During the second surge of COVID-19 in 2021, the province and districts put in prohibitory orders and lockdowns in place as per new policy considering the infection risks. In the second wave, many people required hospital admission with medical oxygen. The local level coordinated with the provincial and central hospitals and local hospitals to manage the COVID-19 patients as well as oxygen. Municipalities along Nepal-India border conducted health screening at the points of entries. Moreover, the local governments also arranged ambulances to take the patients to the hospitals.

 Test and Treatment
Testing was only the way to find the prevalence of the COVID-19, for that the local levels sent collected samples to the health laboratories that operated under the central or provincial governments. Earlier, there was only the National Public Health Laboratory in Kathmandu for PCR testing. Now, there are 104 PCR-testing laboratories across the nation including 59 government and 45 private labs. Earlier, the government had designated Sukraraj Infectious and Tropical Disease Hospital in Kathmandu as the primary hospital for COVID treatment, along with two others hospitals. Now, the COVID-19 designated hospitals number have reached 78 covering all districts.

 Public awareness drive
In the time of natural disaster or health crisis, disseminating correct information and education to the public is an effective measure to contain and prevent its negative impact, such as preventing spread of disease. With the onset of the COVID-19, many people were misguided by the myths and fake news that created tension, misunderstanding and panic. The local governments helped in dissemination of correct information on COVID-19 prevention and health protocols through public awareness campaigns using texts, audio and video platforms such as newspapers, flyers, radio and television which helped to break the transmission chain. The campaign urged people to follow health protocols and guidance such as staying indoors, washing hand with soap and water frequently, keeping social distance, wearing masks. At the local level, the municipalities mobilised female community health volunteers (FCHVs) for awareness drive and later for vaccination.

 Vaccination campaign
Nepal launched its vaccination campaign against COVID-19 on January 27, 2021 with operational committees and task forces formed at the federal, provincial, districts and local levels. The government has delivered 35,575,714 doses vaccinating 72.6 per cent of the total population with the first dose, and 56.7 per cent with the second dose of COVID-19 vaccines. It has also provided additional doses to 754,588 people, as of 15 February. The government has also proactively secured required doses of vaccines through diplomatic negotiations and direct procurement. To date, Nepal has received 47,882,800 doses of COVID-19 vaccines from various sources.

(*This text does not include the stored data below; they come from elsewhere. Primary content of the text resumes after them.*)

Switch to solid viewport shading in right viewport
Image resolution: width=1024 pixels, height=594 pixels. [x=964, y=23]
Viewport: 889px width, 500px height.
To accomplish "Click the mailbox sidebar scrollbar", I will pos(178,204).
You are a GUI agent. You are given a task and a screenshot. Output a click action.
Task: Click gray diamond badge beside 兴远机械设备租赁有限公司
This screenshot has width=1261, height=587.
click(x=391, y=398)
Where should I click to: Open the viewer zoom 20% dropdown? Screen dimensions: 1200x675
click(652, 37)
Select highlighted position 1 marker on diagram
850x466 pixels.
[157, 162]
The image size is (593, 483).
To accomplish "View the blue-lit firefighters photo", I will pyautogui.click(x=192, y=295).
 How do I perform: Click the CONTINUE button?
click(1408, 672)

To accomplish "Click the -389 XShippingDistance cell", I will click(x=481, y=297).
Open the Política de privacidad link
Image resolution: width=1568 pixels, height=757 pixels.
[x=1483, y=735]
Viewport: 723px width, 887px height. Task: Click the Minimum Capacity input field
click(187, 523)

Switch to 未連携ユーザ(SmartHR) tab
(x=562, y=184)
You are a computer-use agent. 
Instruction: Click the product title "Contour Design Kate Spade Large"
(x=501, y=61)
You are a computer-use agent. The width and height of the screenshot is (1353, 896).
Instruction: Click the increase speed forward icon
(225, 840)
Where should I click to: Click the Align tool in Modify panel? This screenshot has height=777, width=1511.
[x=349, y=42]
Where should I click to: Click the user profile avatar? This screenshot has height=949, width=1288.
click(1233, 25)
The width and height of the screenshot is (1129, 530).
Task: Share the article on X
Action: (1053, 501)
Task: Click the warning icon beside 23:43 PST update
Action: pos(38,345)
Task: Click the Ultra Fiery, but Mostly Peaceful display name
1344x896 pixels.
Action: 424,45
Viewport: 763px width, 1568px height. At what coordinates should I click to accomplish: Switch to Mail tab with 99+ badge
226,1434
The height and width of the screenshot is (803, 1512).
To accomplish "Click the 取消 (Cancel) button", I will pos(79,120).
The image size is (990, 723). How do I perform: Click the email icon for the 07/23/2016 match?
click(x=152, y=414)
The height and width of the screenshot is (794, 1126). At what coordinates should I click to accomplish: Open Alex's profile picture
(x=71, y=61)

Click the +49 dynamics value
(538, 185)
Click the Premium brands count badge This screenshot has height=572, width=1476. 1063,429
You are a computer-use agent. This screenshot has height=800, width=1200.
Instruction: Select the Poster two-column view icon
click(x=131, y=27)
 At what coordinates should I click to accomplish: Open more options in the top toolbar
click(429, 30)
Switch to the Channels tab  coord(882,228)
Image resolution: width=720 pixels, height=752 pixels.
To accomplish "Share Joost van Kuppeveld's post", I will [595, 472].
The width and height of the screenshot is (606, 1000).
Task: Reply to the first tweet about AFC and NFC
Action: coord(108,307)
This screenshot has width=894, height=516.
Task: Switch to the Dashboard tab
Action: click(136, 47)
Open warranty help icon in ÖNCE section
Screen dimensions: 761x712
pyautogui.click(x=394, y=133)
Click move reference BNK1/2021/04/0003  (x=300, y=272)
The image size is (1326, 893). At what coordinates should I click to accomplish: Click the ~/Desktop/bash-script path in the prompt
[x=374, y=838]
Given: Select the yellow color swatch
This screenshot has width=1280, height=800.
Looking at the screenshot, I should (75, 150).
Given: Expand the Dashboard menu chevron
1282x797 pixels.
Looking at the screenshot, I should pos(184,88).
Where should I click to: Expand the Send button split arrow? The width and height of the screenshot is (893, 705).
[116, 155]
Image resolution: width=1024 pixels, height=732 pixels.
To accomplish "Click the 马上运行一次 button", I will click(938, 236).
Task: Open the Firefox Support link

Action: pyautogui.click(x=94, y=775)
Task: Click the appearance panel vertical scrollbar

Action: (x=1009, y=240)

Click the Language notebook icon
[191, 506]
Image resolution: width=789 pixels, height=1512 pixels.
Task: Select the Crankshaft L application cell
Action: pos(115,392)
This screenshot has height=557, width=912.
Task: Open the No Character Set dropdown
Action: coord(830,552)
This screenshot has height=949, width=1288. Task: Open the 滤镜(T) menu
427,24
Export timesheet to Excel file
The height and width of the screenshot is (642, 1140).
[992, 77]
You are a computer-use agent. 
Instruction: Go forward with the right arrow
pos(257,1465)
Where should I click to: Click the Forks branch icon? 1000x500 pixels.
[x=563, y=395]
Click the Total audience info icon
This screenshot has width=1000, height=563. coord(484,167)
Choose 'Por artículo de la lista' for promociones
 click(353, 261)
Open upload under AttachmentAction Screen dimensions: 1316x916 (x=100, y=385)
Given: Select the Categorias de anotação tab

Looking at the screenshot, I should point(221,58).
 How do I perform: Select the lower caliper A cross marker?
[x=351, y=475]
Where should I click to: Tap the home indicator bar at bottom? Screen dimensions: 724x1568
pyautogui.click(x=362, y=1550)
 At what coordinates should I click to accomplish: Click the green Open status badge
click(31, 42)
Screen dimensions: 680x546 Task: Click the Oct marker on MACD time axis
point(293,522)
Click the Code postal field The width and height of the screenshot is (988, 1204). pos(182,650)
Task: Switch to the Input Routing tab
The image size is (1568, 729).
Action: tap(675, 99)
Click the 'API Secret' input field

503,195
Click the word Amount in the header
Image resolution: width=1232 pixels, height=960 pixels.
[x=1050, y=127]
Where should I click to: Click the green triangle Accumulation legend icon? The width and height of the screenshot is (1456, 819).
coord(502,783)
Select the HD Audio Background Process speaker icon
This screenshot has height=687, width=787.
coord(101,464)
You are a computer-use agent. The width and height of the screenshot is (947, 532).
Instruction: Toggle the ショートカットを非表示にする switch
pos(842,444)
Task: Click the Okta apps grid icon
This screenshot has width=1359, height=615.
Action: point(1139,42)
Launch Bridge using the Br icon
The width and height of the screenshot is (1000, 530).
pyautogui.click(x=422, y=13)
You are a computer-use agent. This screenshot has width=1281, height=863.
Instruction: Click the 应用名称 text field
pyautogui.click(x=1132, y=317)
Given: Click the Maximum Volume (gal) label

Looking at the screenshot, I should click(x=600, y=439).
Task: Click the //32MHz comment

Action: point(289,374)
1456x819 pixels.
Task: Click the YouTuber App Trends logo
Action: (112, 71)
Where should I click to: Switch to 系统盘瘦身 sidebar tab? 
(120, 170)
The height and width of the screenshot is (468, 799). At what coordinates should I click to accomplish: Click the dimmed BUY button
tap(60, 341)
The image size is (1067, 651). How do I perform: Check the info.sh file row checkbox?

With the smooth supply of vaccines, the government has successfully demonstrated a rapid rollout of COVID-19 vaccination. At the community levels, health workers played significant role in the campaign including raising public awareness, mobilising FCHVs, and door-to-door campaigns in support of eligible citizens to get vaccinated. The health sections of the municipalities across the country continue to actively support COVID-19 vaccination campaigns ongoing for first and second vaccine doses for target groups as specified by the Health Ministry.
Now, as the government is intensifying the nationwide vaccination campaign with target of inoculating all people above 18 years of age by mid-April 2022, the local levels continue to play a key role for its success.